As seen at HCL, it can mean reversing the management line : each level of the organization is committed to serve the one that’s directly below. The logic is to consider that the more one is close to the customer the more he contributes to value creation so the further from the customer the more need to support those who are closer. No easy to manager in terms of change but, at least, managers have a clearly defined role and mission and know their contribution to others’ success will be recognized.
Another approach is the one I started to elaborate a couple of years ago in this post about the Service Oriented Organization. Each person or entity is not locked into a vertical role but becomes a service available for external and internal customers. There again, it’s a big change but makes roles more clearer. Managers’ role is to put and articulate services together.
So it’s easy to see that the question raised by the evolution of the hierarchical link is not that much about the end of power and control but about the vagueness in which the new situation is emerging and the fuzzy definition of roles, powers and responsibilities of everyone.

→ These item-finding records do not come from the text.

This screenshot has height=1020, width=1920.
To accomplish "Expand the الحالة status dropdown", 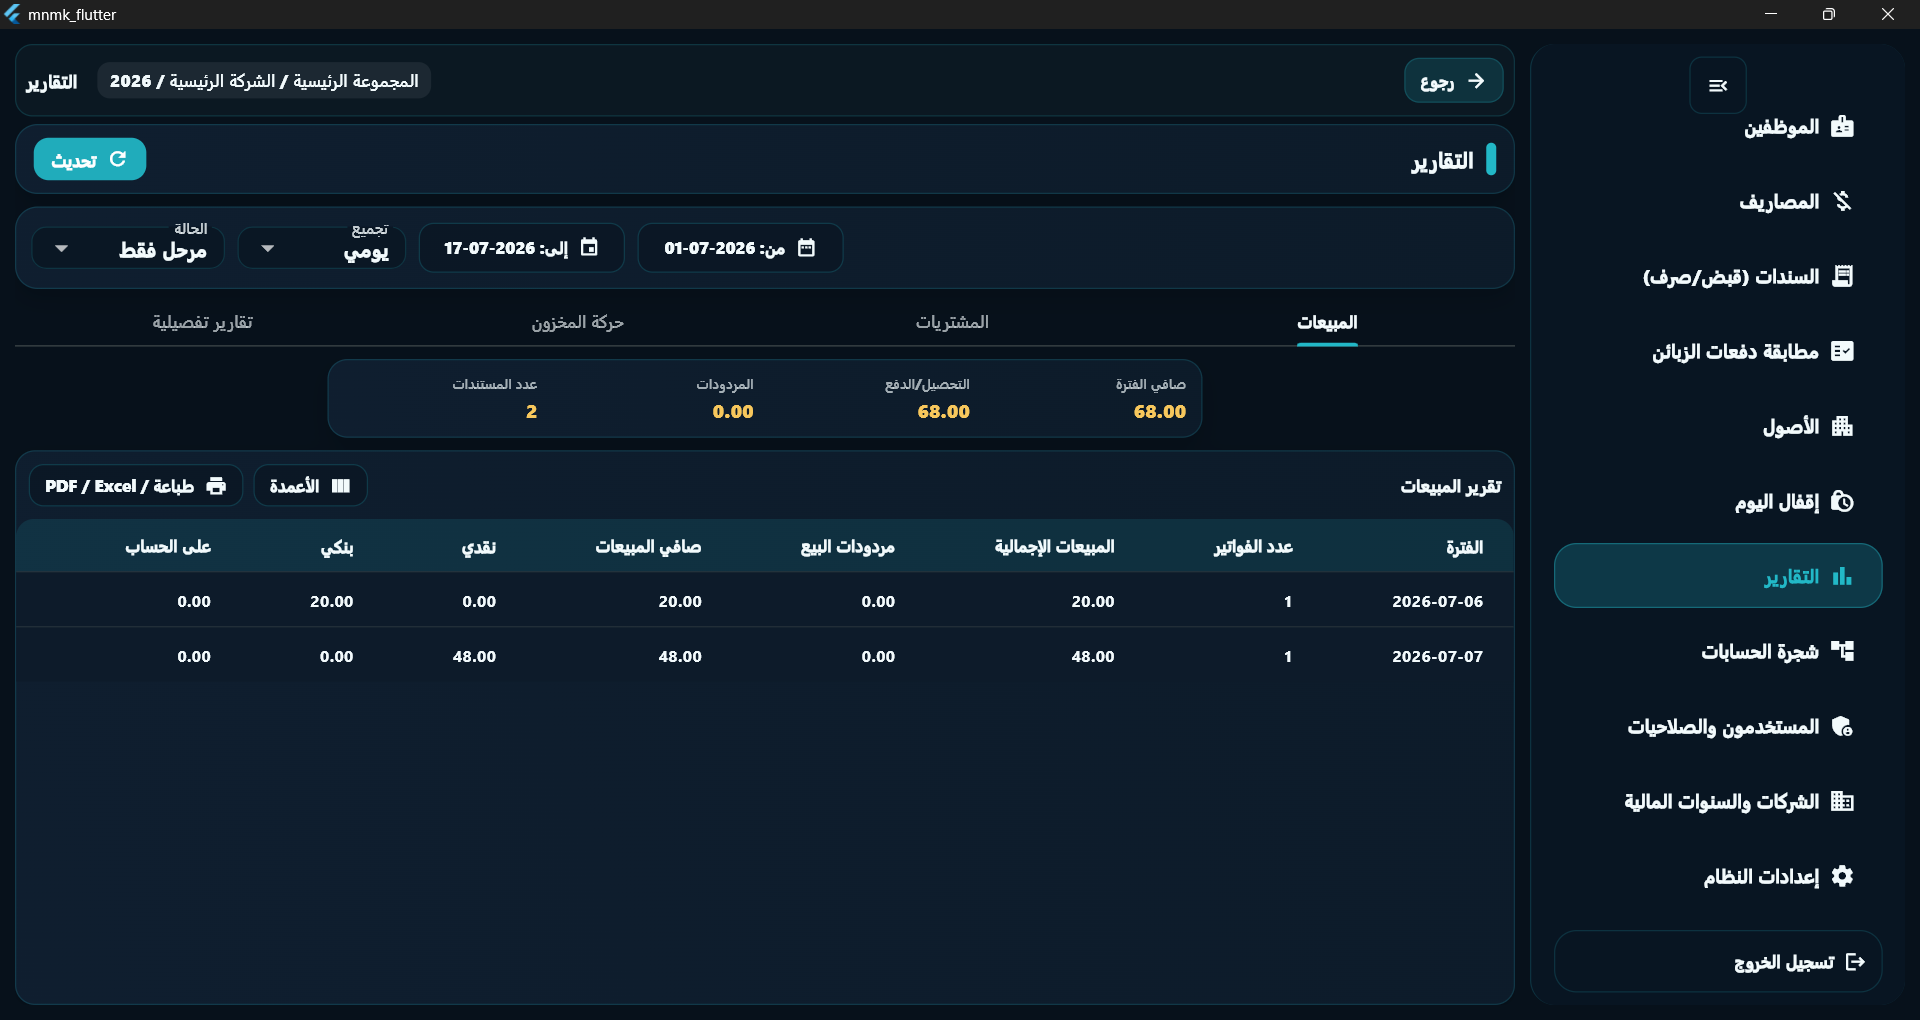I will pyautogui.click(x=128, y=248).
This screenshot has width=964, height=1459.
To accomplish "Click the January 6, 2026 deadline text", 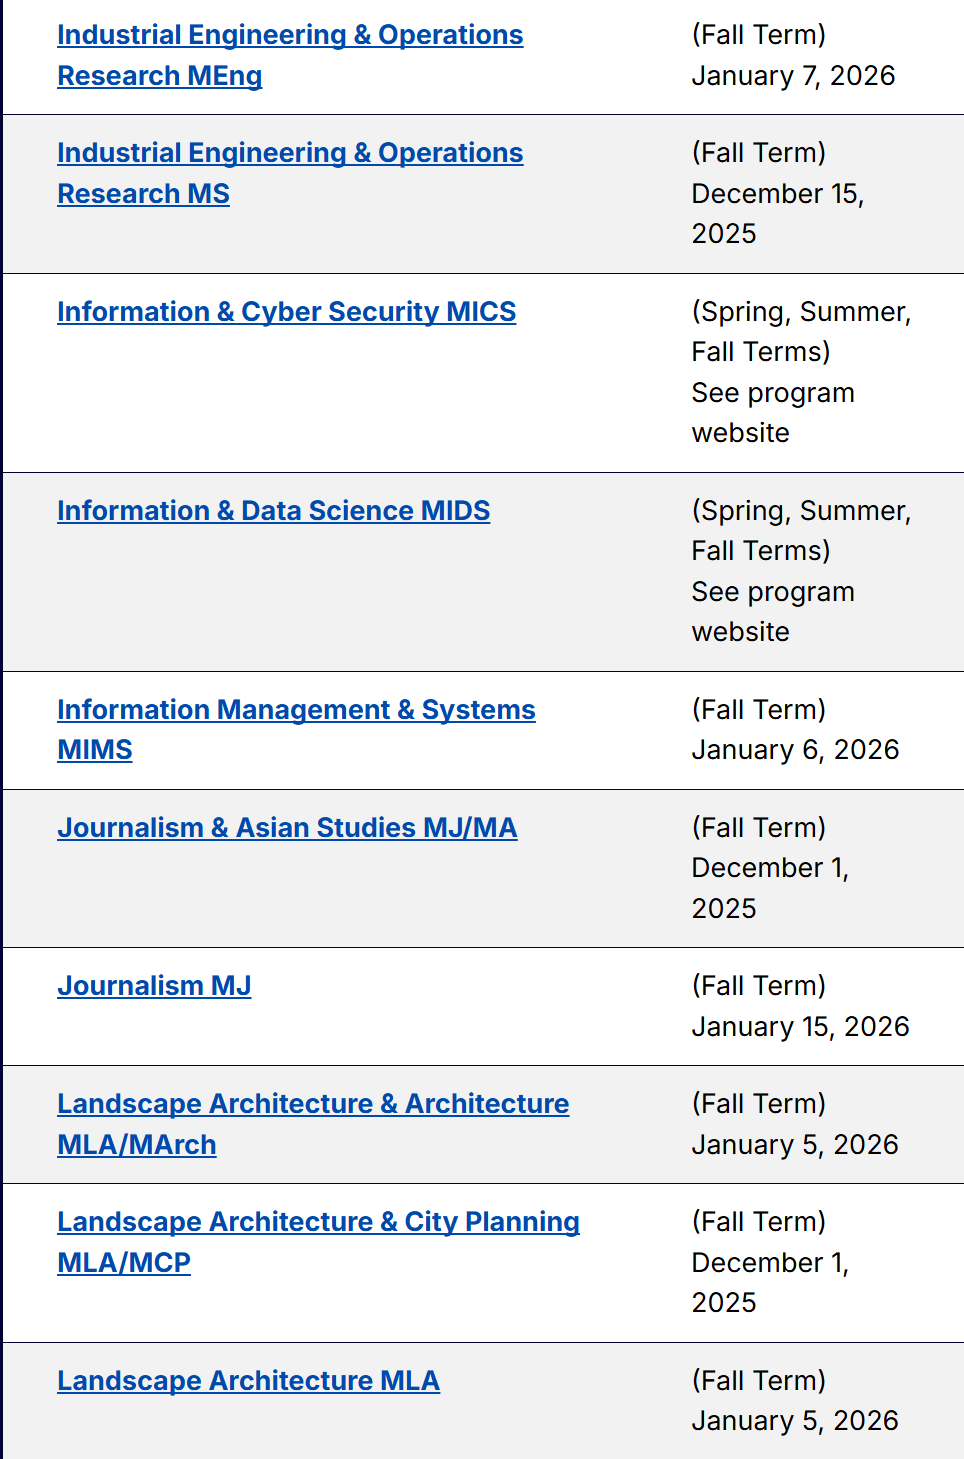I will point(795,750).
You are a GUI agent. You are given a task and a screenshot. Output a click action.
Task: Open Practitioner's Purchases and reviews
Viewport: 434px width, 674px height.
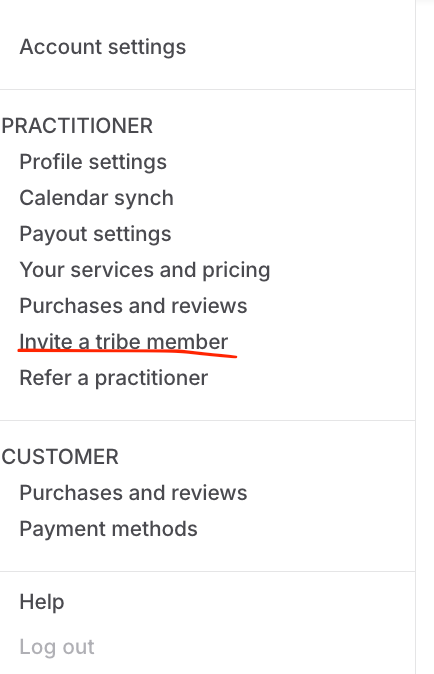[133, 306]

It’s all summed-up in a discussion I recently had with a manager who explained me his role and challenged.
His staff was to be made of two kinds of employees. “Field performers”, directly in touch with the customer, he was managing through 3 middle-managers and a team of experts that was supposed to support the others and help them find technical solutions to customer’s problems. That’s been the situation for years? Today, he’s not managing the experts team anymore, he lost the hierarchical power, even if this team is still working for him. When he explained it to me, he looked at me with a large smile and told be “now, I’m their client…And it’s even better than before”.
Let’s try on understand why he was that satisfied.
What was his exact need ? The team is question was supposed to make end-of-line employees more successful. In the past, he used to manage the work of both as well as how they worked together. So he was sure that things were done the way he wanted but it implied he had to manage a lot of relationships. Becoming a client did not change anything in terms of committment : the experts are still committed (morally and legally) to customer satisfaction. They even became more accountable, not from and individual standpoint but a collective one : it’s not about how one does his work but the team’s reputation as a whole. As a client he even benefited from an increased specialization of the expert team that had more interest on improving their practice and internal organization. He could manage his own time more effectively because he did not have to perform a dual management (vertical for line employees and horizontal for experts) anymore. More, the same transformation happening in every regional location of the enterprise, the many local teams operating in silos being replaced by a global one, we can even expect the the average expertise will increase overtime because of better knowledge sharing within an experts pool providing expertise to all the business units.
What should we learn ?
Behind the question of the loss of power lies two concerns : making sure the work will be done (quality) and the way it will be done (means).
For what’s about quality, nothing proves that an employee complying with an order is more efficient and delivers better quality than another delivering a service. We can even think than, in terms of personal engagement and committment, it’s the contrary. Moreover, in the above case, the organizational change comes up with a gathering and a mutualization of expertise, a continuous improvement of practices that is obviously a good thing for the internal client.
For what’s about the way things are done there are two options. Either there’s a unique best way of doing things (possible in many industries and activities) and, in this case, nothing will change, either there’s not, what raises the question of the role of the manager. Is he the one we knows of the one who supports others? And even if he’s supposed to be the one who knows, is it enough to be a good manager as it becomes more and more obvious that’s execution and management do not require the same skills at all, that an average performer can be a great manager or leader ?
At first sight, shifting from being a manager to being a client is the right solution in many cases, most of all to focus on one’s goal and don’t care about peripheral jobs. Easier for managers who focus on what matters, better for employees that become more accountable and get more recognition, better in terms of collective efficiency. But, to make the system work, you need managers to trust others…what is not a concern that’s related to the nature of management…but to the personality of the manager.